- [Aim a]:
In the thread on the price of dry-ice hash, what price per gram does Nizza give?

- [Excerpted passage]:
# Price of dry-ice hash



## Migi420 (Nov 27, 2019)

Can somebody pls tell me how much money a gramm of dry-ice hash is worth?

thank you


----------



## Nizza (Nov 27, 2019)

10-20$/g


----------



## Migi420 (Nov 27, 2019)

Nizza said:


> 10-20$/g


Thank you. Do you know how much dryice hash can i get out of normal weed by extracting it.


----------



## bk78 (Nov 27, 2019)

Migi420 said:


> Thank you. Do you know how much dryice hash can i get out of normal weed by extracting it.



How long is a piece of string?


----------



## Gemtree (Nov 27, 2019)

bout 20g from a gallon ziplock of sugar leaf


----------



## christopher jordan (Nov 27, 2019)

Migi420 said:


> Thank you. Do you know how much dryice hash can i get out of normal weed by extracting it.


10 to 15%


----------



## Ryante55 (Nov 27, 2019)

Migi420 said:


> Thank you. Do you know how much dryice hash can i get out of normal weed by extracting it.


Out of 1 normal weed about a lb


----------



## myke (Nov 27, 2019)

bk78 said:


> How long is a piece of string?


No he’s not. He’s my pizza delivery guy


----------



## Ryante55 (Nov 27, 2019)

I think the OP has been smoking to much hash


----------



## Roger A. Shrubber (Nov 27, 2019)

depends very much on the quality of the material you make the hash out of. if it's covered in trichs, you'll get a lot, if it's not, you won't....same with the quality, if it wasn't the best weed, it ain't gonna make the best hash, if it was immature and gave you a quick, racy, fast fading high, so will the hash. and i find it hard to sell hash reliabley, honestly...i have a few people that like it a lot, and a bunch of people that look at it like i'm trying to trick them somehow...so i end up keeping a lot of it and smoking it myself....it's a terrible problem...


----------



## waterproof808 (Nov 27, 2019)

christopher jordan said:


> 10 to 15%


Maybe you are doing it wrong, I get 15-20+% returns on rosin.


----------

Pointing data for screenshots
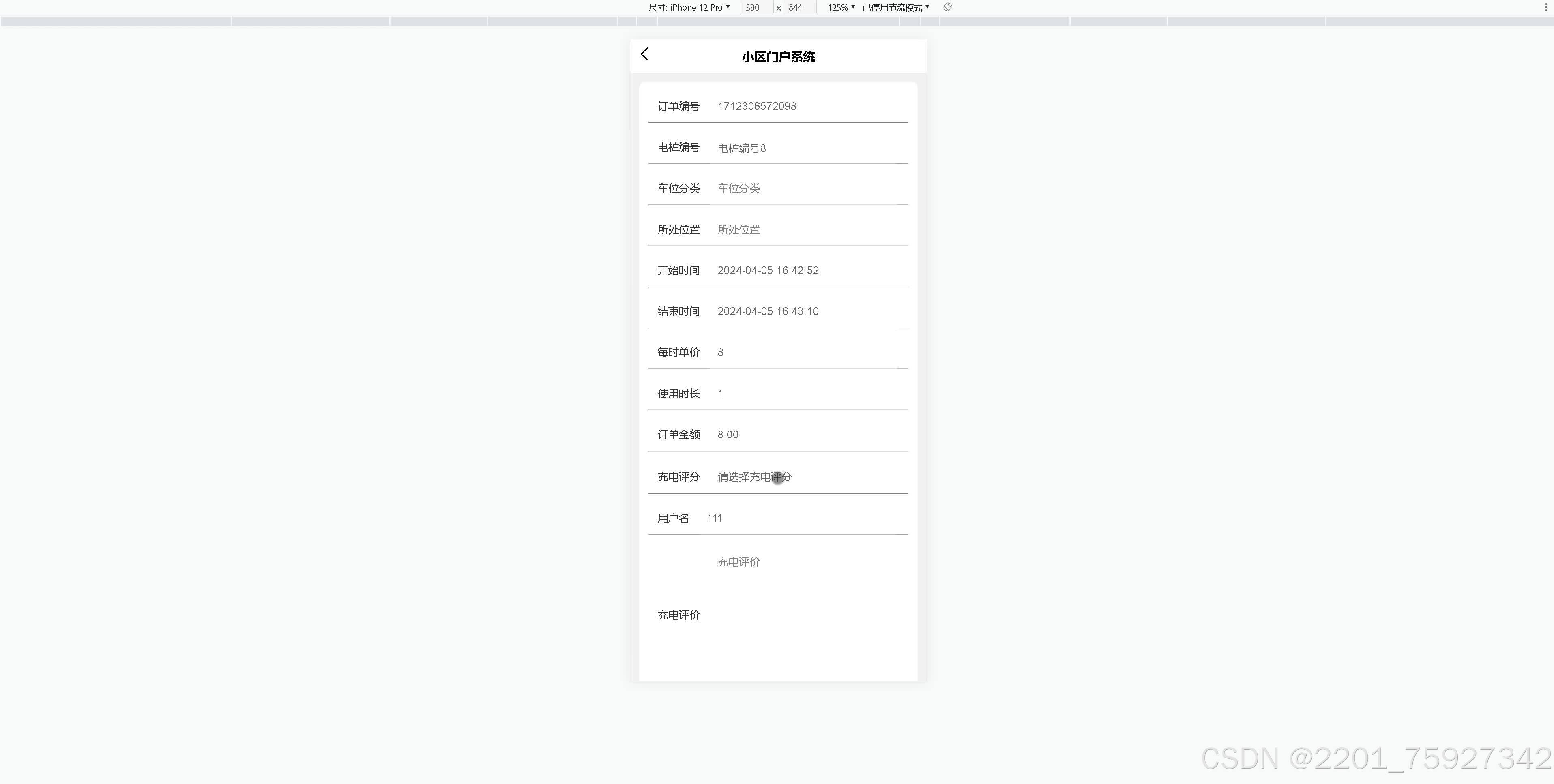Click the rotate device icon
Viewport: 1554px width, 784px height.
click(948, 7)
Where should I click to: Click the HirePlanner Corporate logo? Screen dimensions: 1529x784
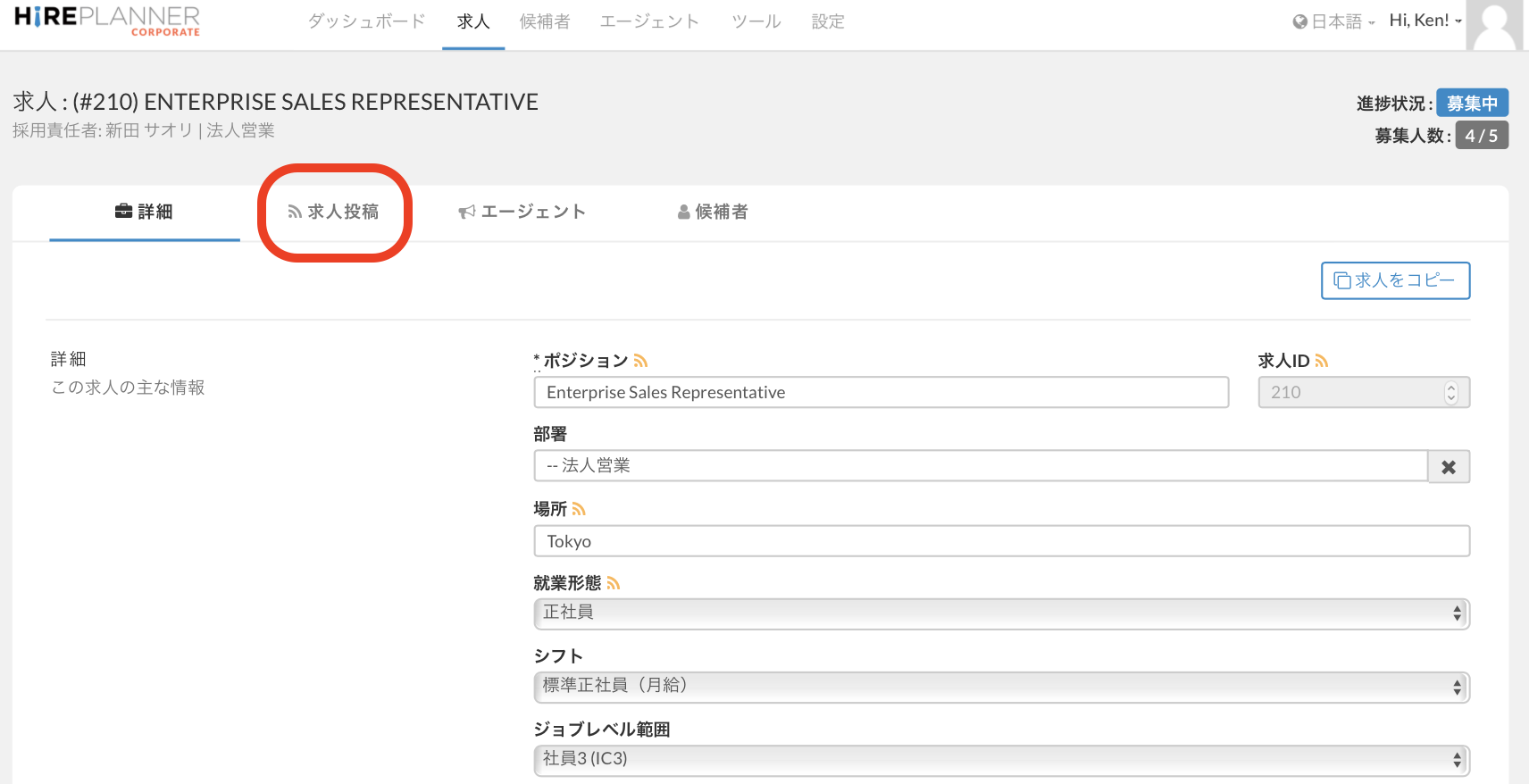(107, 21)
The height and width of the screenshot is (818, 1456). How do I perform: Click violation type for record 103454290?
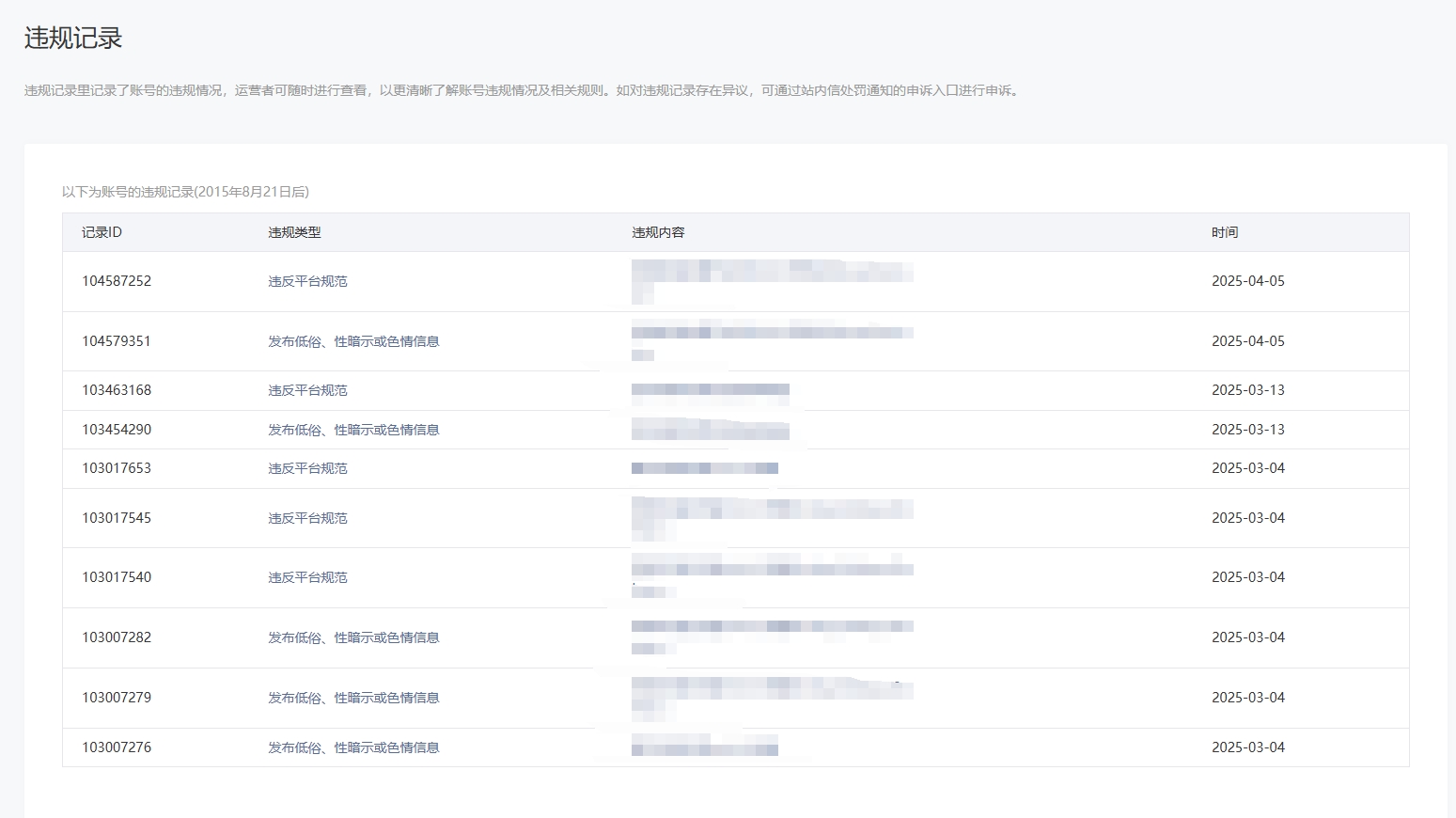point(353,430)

==

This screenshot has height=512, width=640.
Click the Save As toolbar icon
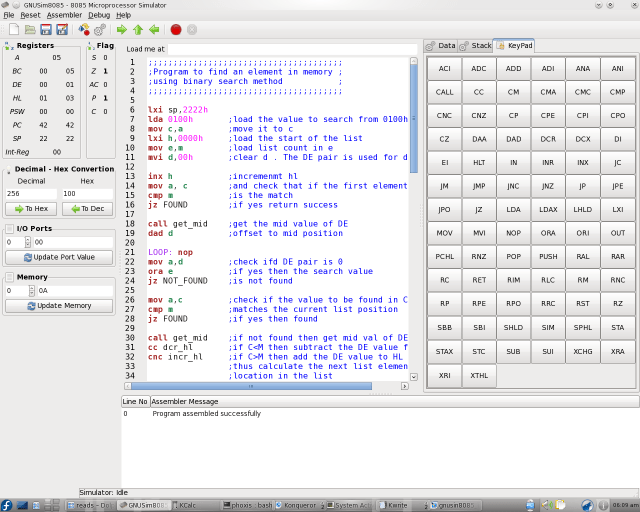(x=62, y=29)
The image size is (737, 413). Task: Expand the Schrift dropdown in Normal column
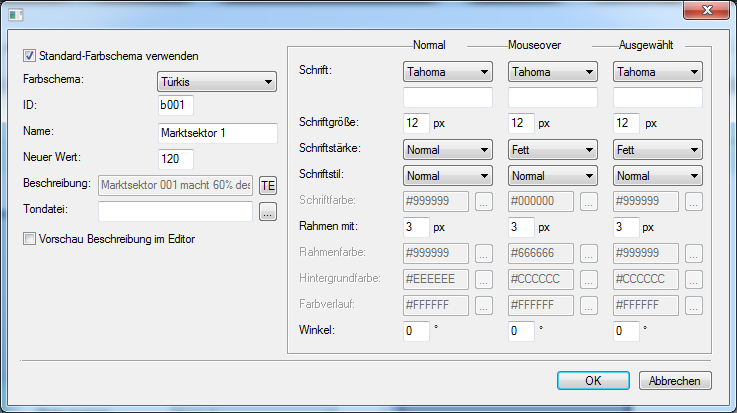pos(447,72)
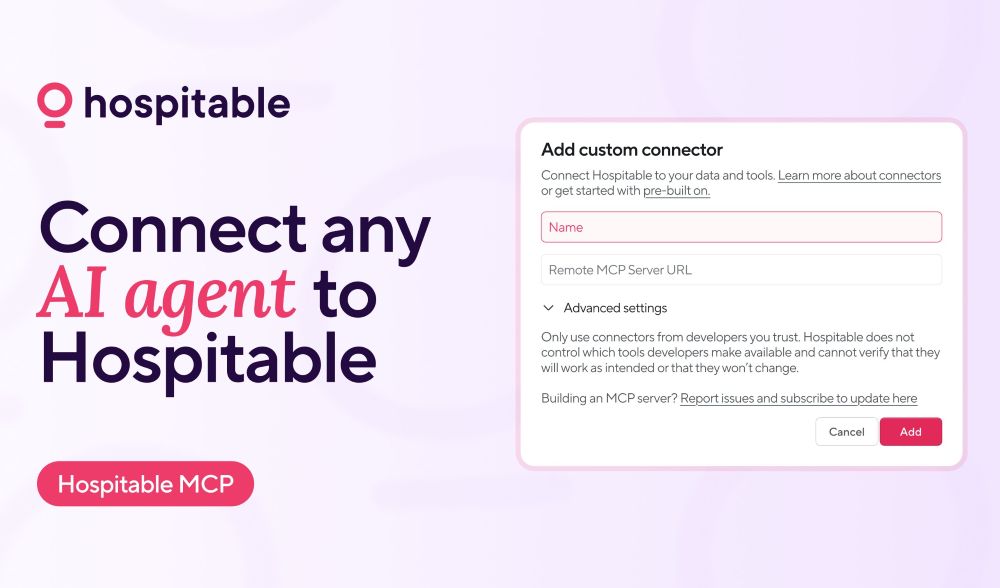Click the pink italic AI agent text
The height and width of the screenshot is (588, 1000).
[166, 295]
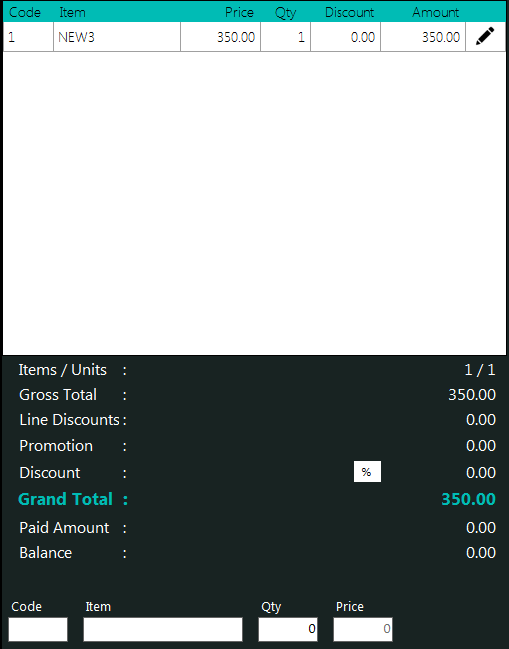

- [Aim b]:
Please rewrite the stretch of the records from the line that contains "The height and width of the screenshot is (818, 1456)." through the line that contains "point(353,430)", replacing "violation type" with "payment status" and changing nothing else. Give only those lines, and leave the pictures out.

- [Reply a]:
10-20$/g

- [Reply b]:
The height and width of the screenshot is (818, 1456). How do I perform: Click payment status for record 103454290?
point(353,430)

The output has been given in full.